Before I can answer, please first tell me what you mean by that.
Yep, those ancient Egyptians and Chinese and Mayans weren't civilizations. Thank you for your totally informed perspective.
"My definition of civilization hinges on the thing I declared caused civilization, thus proving me right" might not be the clever argument you think it is.
And why exactly does the scientific method do that? I think you'll find that the utility of falsification is established philosophically, not by observational fiat.
Yep, and for roughly the same reasons. An ignorant populace is far easier to manage and control from the top. Look at North Korea for a live example of this. With no external facts or even a method to determine if a particular "fact" is grounded in reality, you can insert whatever you like and ignorant people will swallow it wholesale simply because they literally do not know any better. (an aside, the latin root for the word science was scientia, knowledge, very telling in this context)
TL;DR - Orwell said it best, control the present and you control the past; control the past and you control the future. The most effective way to do that is through control of information
So that's the real end goal - to get religion - or more correctly, Christianity, back into schools so everyone becomes a "good little Christian boy"
More correctly, their version of Christian theology. When I point out to them that the Catholic Church has stated that evolution and the scientific method are not in conflict they get upset. They point out the Catholic Church is not the decider and get even more steamed when I remind him that Jesus founded the Catholic Church as His Church and thus it and the Pope speak for God; and it says so in the Bible and why do they not believe in the Bible? They claim to be Christians, after all.
That's the real problem. When people want to bring back God into school they mean their version of God which isn't necessarily someone else's. They often claim they want to give religion equal time but get very upset when someone brings religious beliefs in they don't approve of.
I'm a consultant - I convert gibberish into cash-flow.
I would also argue that "Intelligent Design" isn't Christian. Arguing that God exists because the world is made the same way a human would make it isn't biblical. An all knowing God doesn't need reason to create anything. An all powerfull God does not care about efficiency. Human asthetics from human culture/biology isn't going to influance how God creates the world. Intelligent Design anthropomorphizes God into a man. You wind up with Zeus instead of a pillar of fire/burning bush/rock of ages.
I firmly believe in the theory of evolution. But does the theory of evolution discount intelligent design? I see no evidence in the theory of evolution to discount intelligent design. In fact, just the opposite. We've discovered rapid evolutionary periods that don't quite fit with the time evolution takes. These might be explained by external influence.

____________

To do ->
Reproduce the forum comments from "I firmly believe" to "by external influence." word for word.

Saved entries ->
____________

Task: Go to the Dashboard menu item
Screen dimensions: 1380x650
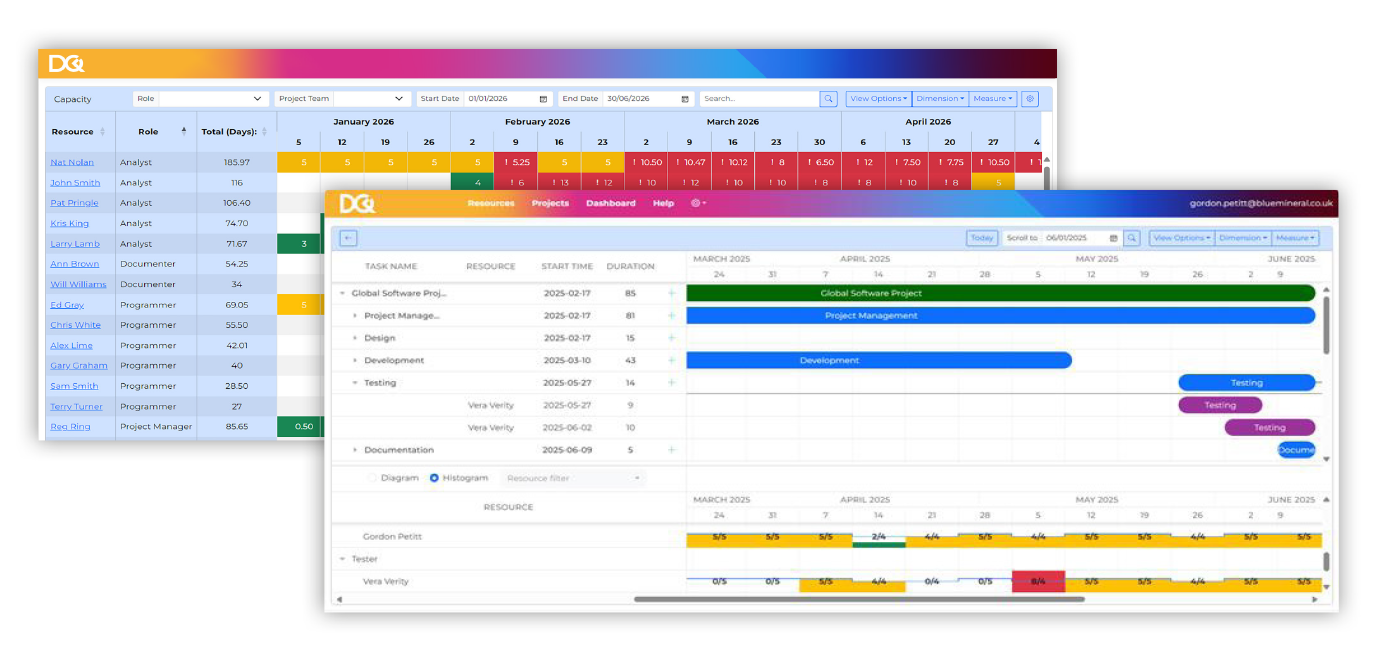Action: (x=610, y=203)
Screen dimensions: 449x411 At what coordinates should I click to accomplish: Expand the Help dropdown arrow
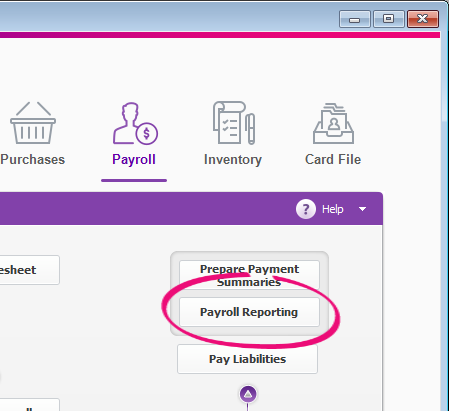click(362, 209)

____________

Task solution ->
I firmly believe in the theory of evolution. But does the theory of evolution discount intelligent design? I see no evidence in the theory of evolution to discount intelligent design. In fact, just the opposite. We've discovered rapid evolutionary periods that don't quite fit with the time evolution takes. These might be explained by external influence.